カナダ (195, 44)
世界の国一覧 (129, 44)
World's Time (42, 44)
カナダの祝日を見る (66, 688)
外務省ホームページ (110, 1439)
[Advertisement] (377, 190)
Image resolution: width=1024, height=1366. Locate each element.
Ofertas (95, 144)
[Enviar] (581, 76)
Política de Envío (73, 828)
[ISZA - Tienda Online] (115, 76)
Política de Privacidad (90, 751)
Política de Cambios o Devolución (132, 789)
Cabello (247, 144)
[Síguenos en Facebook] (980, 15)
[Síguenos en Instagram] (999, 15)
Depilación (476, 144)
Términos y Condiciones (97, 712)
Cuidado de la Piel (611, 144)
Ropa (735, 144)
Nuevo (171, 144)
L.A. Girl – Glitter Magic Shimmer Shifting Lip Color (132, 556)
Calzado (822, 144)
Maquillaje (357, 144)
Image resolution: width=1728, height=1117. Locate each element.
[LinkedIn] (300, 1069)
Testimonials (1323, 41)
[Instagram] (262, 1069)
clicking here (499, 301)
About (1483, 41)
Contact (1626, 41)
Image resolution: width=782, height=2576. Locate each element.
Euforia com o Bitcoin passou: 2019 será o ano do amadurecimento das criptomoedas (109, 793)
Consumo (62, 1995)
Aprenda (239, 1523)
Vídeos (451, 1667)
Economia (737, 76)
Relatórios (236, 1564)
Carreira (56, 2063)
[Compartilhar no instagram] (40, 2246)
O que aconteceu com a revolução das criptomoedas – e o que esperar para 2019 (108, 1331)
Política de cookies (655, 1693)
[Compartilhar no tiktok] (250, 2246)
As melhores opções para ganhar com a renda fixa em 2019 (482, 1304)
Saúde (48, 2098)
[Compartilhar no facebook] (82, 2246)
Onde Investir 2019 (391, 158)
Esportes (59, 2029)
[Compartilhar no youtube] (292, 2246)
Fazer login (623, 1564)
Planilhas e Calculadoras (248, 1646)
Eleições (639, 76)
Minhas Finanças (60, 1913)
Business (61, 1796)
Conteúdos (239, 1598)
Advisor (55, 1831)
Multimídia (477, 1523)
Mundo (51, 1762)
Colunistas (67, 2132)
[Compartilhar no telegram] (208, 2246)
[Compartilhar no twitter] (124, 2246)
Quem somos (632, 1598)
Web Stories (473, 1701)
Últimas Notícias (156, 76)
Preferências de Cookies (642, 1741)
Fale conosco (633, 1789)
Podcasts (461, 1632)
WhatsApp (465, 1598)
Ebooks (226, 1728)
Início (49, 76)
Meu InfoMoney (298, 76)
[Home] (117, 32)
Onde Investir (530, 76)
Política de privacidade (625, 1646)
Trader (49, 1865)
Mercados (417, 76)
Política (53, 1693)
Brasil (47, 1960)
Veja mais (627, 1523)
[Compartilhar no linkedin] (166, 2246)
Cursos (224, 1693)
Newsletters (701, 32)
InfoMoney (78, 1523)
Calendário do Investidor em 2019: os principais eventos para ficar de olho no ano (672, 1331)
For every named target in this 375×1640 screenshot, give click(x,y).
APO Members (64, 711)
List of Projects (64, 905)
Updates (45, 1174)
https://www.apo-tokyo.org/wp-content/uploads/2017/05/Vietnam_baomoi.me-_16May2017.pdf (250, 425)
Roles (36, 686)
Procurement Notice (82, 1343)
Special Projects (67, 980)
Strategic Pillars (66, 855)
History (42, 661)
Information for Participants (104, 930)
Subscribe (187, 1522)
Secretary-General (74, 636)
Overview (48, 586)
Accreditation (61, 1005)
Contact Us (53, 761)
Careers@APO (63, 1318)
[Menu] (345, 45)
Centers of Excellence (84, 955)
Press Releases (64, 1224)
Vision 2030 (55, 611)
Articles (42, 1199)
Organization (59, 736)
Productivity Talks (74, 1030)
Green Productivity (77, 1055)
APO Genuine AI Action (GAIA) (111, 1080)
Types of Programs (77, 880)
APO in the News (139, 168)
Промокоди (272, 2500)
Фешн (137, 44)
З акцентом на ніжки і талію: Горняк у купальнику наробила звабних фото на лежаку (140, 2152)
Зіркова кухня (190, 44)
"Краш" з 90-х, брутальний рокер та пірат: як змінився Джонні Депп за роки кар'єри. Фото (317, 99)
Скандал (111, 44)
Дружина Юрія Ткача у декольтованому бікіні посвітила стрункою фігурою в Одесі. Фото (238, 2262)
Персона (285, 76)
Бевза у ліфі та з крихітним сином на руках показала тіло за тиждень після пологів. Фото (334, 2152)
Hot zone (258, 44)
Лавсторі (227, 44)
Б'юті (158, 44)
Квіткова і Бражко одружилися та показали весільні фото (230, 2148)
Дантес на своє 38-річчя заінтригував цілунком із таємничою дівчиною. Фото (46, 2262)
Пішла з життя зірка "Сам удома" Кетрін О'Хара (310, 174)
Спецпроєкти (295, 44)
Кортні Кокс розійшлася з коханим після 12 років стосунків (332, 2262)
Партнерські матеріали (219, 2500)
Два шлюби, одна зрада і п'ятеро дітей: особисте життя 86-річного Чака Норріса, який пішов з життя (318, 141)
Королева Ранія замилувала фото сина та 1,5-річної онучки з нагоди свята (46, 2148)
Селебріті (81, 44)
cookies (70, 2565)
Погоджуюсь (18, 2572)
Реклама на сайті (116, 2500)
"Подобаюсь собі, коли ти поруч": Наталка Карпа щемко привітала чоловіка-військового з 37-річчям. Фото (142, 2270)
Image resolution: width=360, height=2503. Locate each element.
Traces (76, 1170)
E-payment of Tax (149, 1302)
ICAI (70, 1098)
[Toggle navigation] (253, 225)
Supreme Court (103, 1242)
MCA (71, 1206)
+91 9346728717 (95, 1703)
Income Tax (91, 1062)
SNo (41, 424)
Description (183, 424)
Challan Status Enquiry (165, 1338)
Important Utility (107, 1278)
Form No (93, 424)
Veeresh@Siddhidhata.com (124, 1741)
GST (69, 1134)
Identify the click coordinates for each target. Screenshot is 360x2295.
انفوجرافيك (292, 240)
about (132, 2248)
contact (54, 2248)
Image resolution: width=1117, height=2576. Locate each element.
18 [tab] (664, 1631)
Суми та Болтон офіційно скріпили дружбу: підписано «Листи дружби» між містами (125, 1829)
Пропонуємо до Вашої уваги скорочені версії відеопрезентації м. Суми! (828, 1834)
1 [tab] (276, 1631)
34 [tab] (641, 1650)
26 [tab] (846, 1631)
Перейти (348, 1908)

### EXERCISE DESCRIPTION
With the line that has "Ebooks (226, 1728)" as the first and the line that has "APO Genuine AI Action (GAIA) (111, 1080)" as the last, repeat exactly that run of lines above and no more.

### RESPONSE AREA
Ebooks (226, 1728)
Início (49, 76)
Meu InfoMoney (298, 76)
[Home] (117, 32)
Onde Investir (530, 76)
Política de privacidade (625, 1646)
Trader (49, 1865)
Mercados (417, 76)
Política (53, 1693)
Brasil (47, 1960)
Veja mais (627, 1523)
[Compartilhar no linkedin] (166, 2246)
Cursos (224, 1693)
Newsletters (701, 32)
InfoMoney (78, 1523)
Calendário do Investidor em 2019: os principais eventos para ficar de olho no ano (672, 1331)
For every named target in this 375×1640 screenshot, give click(x,y).
APO Members (64, 711)
List of Projects (64, 905)
Updates (45, 1174)
https://www.apo-tokyo.org/wp-content/uploads/2017/05/Vietnam_baomoi.me-_16May2017.pdf (250, 425)
Roles (36, 686)
Procurement Notice (82, 1343)
Special Projects (67, 980)
Strategic Pillars (66, 855)
History (42, 661)
Information for Participants (104, 930)
Subscribe (187, 1522)
Secretary-General (74, 636)
Overview (48, 586)
Accreditation (61, 1005)
Contact Us (53, 761)
Careers@APO (63, 1318)
[Menu] (345, 45)
Centers of Excellence (84, 955)
Press Releases (64, 1224)
Vision 2030 (55, 611)
Articles (42, 1199)
Organization (59, 736)
Productivity Talks (74, 1030)
Green Productivity (77, 1055)
APO Genuine AI Action (GAIA) (111, 1080)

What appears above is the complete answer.